The dog goes cruising like a motorboat,
exultant in the breeze and then the calm
that settles when he stops to sniff the grass.
I turn around and follow the trees’ progress,
happy the fallen leaves are still unraked—
a beach that’s rich in conchs and mother-of-pearl.


Days in Key West

Awake, I walk a balcony of dreams
over a courtyard’s tendrilled net of leaves,
zigzagging, knowing the sea’s on the other side
of hotel doors. Palm trees have broken through
the canopy of blue-sky vines. Below,
the elevator opens. I proceed
under dangling blossoms, a garden that gives
delight by hanging above where a walker roams.

No labyrinth. It’s easy to get out.
Who wants to, though, with beauty so outré
and so immured, like thought. Yet I emerge,
attracted to a dock at the end of the street:
a crane unloading pilings from a barge.
Next day, a heron’s idling on the quay.


© John Philip Drury

John Philip Drury is the author of five books of poetry: The Disappearing Town and Burning the Aspern Papers (both from Miami University Press), The Refugee Camp (Turning Point Books), Sea Level Rising (Able Muse Press), and The Teller’s Cage, which will be published by Able Muse Press in January 2024. He has also written Creating Poetry and The Poetry Dictionary, both from Writer’s Digest Books. His awards include an Ingram Merrill Foundation fellowship, two Ohio Arts Council grants, a Pushcart Prize, and the Bernard F. Conners Prize from The Paris Review for “Burning the Aspern Papers.”

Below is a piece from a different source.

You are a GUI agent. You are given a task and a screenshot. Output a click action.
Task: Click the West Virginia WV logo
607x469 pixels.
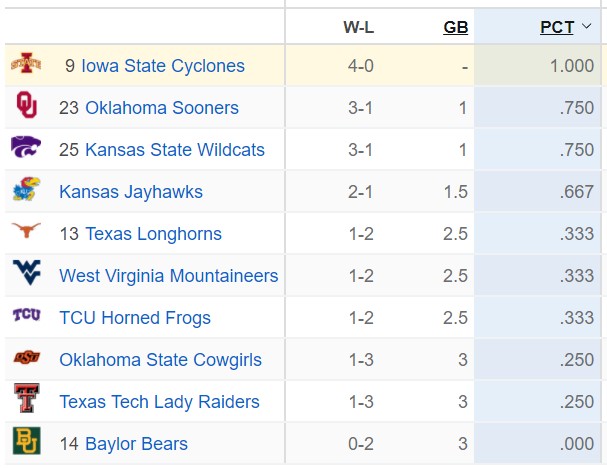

He was born in Cambridge, Maryland, and grew up in Bethesda, raised by his mother and a former opera singer she called her cousin but secretly considered her wife. (His book about them, Bobby and Carolyn: A Memoir of My Two Mothers, will be published by Finishing Line Press in August 2024.) After dropping out of college and losing his draft deferment during the Vietnam War, he enlisted in the Army to learn German and served undercover in the West German Refugee Camp near Nuremberg. He used benefits from the GI Bill to earn degrees from Stony Brook University, the Writing Seminars at Johns Hopkins, and the Iowa Writers’ Workshop. After teaching at the University of Cincinnati for 37 years, he is now an emeritus professor and lives with his wife, fellow poet LaWanda Walters, in a hundred-year-old house on the edge of a wooded ravine.